Scientists struggle with this question, says Matthew Savoca, a postdoctoral researcher at Hopkins Marine Station at Stanford University and a National Geographic Explorer. We all know that plastic is everywhere. Some 18 billion pounds of it flow into our oceans per annum. We all know that animals are having it. But we are finding the why behind what's really tough. Savoca told National Geographic what almost everyone are limited to what is happening in the ocean.
Conventional wisdom suggests that animals eat plastic because it's there and that they don't know any better (plastic might smell like food to some animals such as anchovies). But that doesn't explain why only certain sorts of whales-deep-diving toothed whales, like sperm whales, pilot whales, and beaked whales-turn up dead on beaches with stomachs filled with plastic.
These species hunt deep within the ocean, sometimes quite 500 meters below the surface, where it's coal-black. They use echolocation to trace for food-typically squid. It's possible, says Savoca, that plastic trash seems like food to toothed whales.
WHY AREN'T OTHER WHALES HAVE PLASTIC-FILLED STOMACHS?
Baleen whales, like humpbacks and blue whales, have natural filters for his or her food. The brush-like baleen they need in their teeth and their narrow throats keep them from ingesting anything much larger than the krill-small crustaceans that swarm in large, mobile packs-that forms the idea of their diet. That helps explain why they're not ending up beached with stomachs filled with debris, but Savoca and his team are currently studying how and whether baleen could also be letting through smaller plastic particles. "Numerous questions remained unanswered," he says.

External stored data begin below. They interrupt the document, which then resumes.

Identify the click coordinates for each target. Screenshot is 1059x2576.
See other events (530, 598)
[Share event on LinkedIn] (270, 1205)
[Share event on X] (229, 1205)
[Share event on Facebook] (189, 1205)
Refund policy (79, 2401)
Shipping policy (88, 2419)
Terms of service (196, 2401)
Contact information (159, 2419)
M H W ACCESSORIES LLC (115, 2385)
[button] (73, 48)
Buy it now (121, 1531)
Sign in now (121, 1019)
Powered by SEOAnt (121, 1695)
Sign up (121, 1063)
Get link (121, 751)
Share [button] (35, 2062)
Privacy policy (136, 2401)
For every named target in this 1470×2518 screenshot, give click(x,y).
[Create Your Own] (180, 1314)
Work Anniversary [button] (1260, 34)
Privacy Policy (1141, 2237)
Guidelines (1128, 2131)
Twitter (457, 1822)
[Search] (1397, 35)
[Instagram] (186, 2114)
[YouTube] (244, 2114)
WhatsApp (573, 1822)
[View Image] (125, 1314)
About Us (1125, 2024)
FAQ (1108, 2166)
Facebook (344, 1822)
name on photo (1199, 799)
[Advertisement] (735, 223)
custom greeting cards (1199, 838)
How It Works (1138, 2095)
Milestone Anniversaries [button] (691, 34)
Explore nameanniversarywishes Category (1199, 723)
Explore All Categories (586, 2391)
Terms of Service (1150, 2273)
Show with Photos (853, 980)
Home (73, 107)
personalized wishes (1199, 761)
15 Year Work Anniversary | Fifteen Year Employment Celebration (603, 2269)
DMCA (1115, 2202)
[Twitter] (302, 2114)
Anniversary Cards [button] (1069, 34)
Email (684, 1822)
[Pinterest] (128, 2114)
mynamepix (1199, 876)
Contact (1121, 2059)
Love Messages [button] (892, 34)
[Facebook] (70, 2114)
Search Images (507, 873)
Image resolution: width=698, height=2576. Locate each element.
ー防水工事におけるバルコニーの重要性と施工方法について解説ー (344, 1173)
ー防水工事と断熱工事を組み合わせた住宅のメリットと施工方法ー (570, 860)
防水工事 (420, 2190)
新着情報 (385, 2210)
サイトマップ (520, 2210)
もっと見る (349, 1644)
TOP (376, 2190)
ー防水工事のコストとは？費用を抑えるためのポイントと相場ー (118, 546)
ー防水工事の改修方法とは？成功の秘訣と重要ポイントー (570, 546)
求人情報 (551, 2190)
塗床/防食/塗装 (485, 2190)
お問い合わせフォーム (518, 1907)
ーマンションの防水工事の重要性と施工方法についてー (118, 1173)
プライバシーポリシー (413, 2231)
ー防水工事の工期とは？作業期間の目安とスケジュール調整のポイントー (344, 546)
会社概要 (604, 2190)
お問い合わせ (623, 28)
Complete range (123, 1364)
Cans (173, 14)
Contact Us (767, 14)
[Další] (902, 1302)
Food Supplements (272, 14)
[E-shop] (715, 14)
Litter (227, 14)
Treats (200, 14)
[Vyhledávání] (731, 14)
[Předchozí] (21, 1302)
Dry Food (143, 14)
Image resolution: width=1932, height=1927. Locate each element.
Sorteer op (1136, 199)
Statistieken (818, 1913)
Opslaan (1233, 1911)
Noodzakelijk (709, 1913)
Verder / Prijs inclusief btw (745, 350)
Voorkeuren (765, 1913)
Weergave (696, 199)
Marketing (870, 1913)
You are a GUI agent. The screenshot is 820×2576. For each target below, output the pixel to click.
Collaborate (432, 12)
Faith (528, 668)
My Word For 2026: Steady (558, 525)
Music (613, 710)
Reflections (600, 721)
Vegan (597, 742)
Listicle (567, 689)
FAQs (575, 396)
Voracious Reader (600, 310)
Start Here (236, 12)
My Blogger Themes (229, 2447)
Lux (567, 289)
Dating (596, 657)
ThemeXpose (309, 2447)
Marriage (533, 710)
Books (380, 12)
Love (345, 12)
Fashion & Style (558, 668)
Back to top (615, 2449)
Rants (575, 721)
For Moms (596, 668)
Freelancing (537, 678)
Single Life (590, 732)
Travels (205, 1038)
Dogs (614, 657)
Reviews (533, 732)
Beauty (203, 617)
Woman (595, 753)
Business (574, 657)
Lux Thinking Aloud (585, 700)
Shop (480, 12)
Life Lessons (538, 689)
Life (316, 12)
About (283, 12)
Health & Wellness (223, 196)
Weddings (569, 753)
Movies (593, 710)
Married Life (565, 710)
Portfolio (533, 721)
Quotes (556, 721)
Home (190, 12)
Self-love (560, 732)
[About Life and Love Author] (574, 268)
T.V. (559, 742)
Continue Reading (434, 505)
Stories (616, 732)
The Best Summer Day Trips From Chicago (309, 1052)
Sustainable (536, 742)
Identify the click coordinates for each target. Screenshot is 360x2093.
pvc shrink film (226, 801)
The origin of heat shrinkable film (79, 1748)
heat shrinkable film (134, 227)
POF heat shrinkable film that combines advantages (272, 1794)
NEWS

ARE WHALES EATING MORE PLASTIC THAN OTHER SPECIES?
Not necessarily. Flesh-footed shearwaters-large, sooty brown seabirds that nest on islands off the coasts of Australia and New Zealand-eat more plastic as a proportion of their body mass than the other marine creature.
But whale deaths are always noteworthy because we see so few of them. The overwhelming majority of whales die stumped, sinking to the ocean bottom faraway from the land. tons of animals, including shearwaters, albatross, and fish, don't get noticed once they ruin on a beach, says Savoca.
HOW DOES EATING PLASTIC HURT ANIMALS?
Sometimes, death by plastic is apparent-if, as an example, albatross chicks are found dead with only plastic and no food in their stomachs, or if a whale's necropsy shows intestines perforated by sharp plastic.
The harm is more stealthy most of the time which is likely manifesting as a chronic, unrelenting hunger or lethargy.
Whales need to surface to breathe, which suggests deep-dive foraging trips are time-sensitive. This deficiency, Savoca says, would make it tough for an animal to possess the energy to try to do everything it must do, like breeding, migrating, and continuing to forage.
And plastic comes on top of other stressors affecting life within the ocean-climate change, overfishing, shipping traffic, sound pollution. "It's a true shame because their lives are challenging enough even without the extra pressure we put onto them," says Savoca. Especially at speed, we're altering their environment, he says.